From the data below, return the exact lines starting at the line containing "网站首页 (138, 190)" and ending at the line containing "运维工具 (163, 25)", both included, and nothing else.

Provided records: Begin

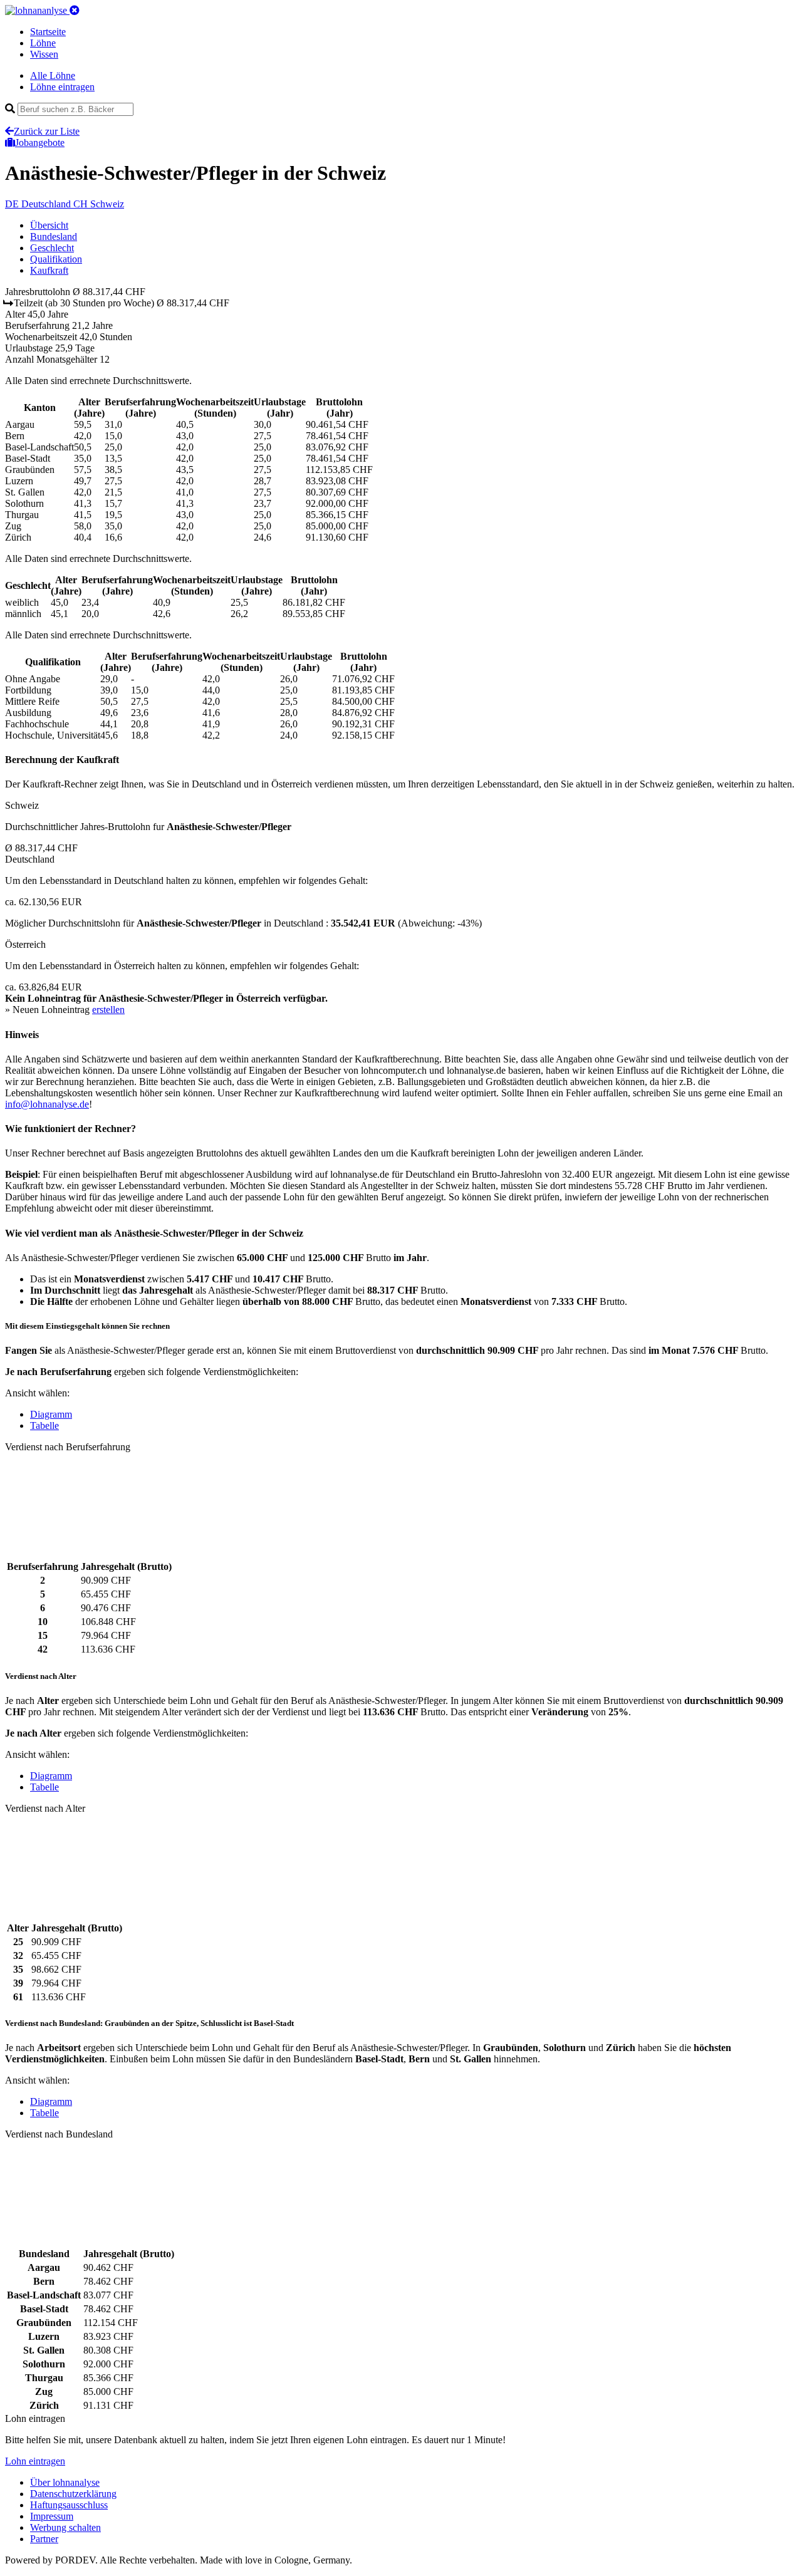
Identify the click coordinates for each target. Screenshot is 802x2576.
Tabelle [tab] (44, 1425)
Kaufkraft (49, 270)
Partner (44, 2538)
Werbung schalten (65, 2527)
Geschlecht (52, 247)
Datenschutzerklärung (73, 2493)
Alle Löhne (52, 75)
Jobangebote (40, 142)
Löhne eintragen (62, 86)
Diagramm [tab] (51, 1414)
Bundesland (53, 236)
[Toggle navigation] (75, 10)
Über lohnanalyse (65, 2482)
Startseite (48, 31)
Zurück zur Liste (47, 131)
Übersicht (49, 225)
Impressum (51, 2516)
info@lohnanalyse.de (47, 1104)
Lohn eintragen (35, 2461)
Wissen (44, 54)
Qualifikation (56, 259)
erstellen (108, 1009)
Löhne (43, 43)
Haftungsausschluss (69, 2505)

Provided records: End
Provided records: Begin

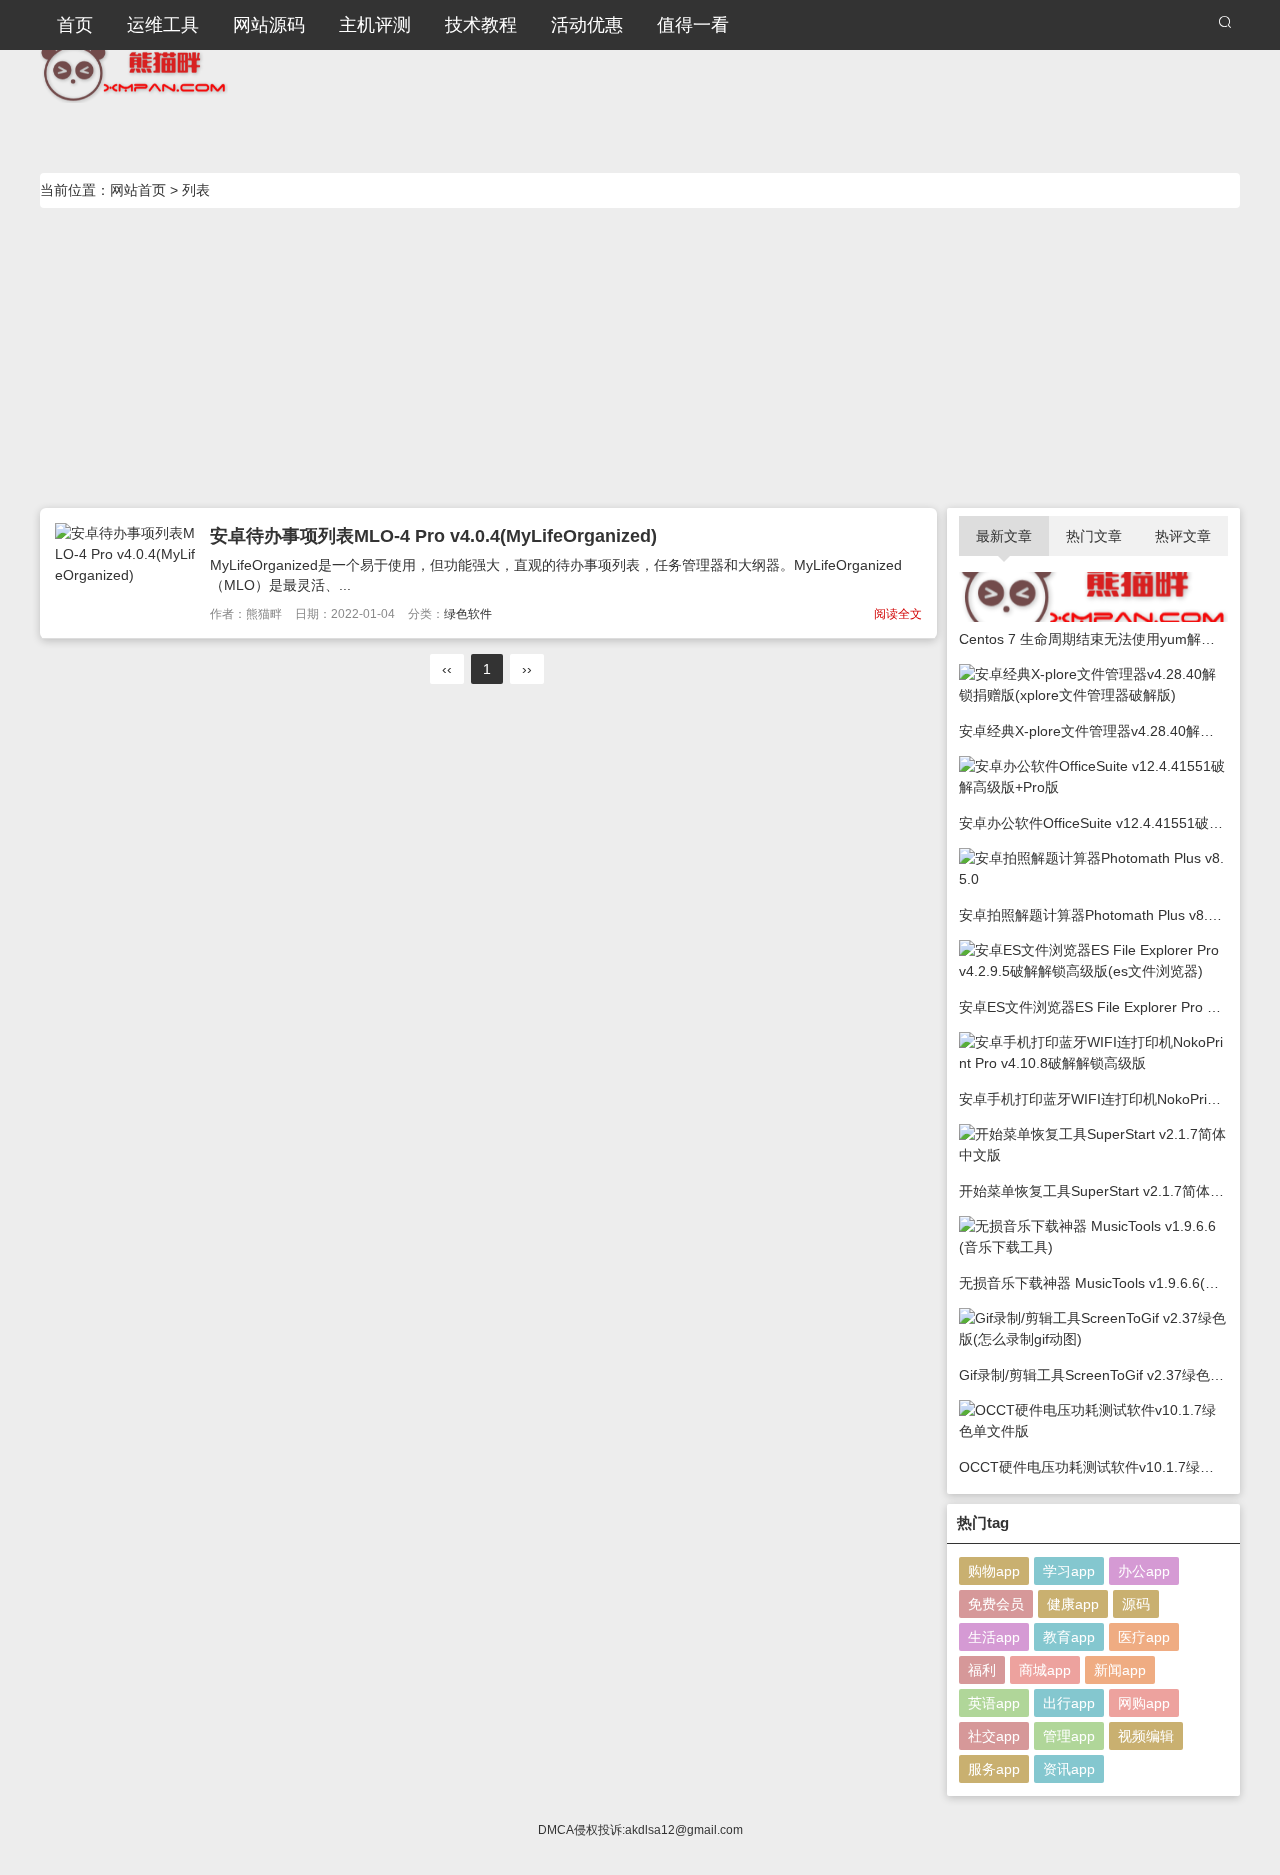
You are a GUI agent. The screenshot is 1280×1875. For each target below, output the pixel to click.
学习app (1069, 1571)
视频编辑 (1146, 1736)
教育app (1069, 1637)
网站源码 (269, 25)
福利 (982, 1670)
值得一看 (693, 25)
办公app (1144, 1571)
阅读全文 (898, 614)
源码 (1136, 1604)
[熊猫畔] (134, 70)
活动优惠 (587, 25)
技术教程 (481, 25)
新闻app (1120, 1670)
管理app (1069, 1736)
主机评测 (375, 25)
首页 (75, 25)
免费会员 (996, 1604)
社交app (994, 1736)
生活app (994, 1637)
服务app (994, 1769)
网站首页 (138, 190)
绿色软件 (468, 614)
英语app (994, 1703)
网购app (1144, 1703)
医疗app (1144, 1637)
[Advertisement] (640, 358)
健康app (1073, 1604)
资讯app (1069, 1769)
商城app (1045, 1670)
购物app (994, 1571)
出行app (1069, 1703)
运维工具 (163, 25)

Provided records: End

Solution to the exercise >>
网站首页 (138, 190)
绿色软件 (468, 614)
英语app (994, 1703)
网购app (1144, 1703)
医疗app (1144, 1637)
[Advertisement] (640, 358)
健康app (1073, 1604)
资讯app (1069, 1769)
商城app (1045, 1670)
购物app (994, 1571)
出行app (1069, 1703)
运维工具 (163, 25)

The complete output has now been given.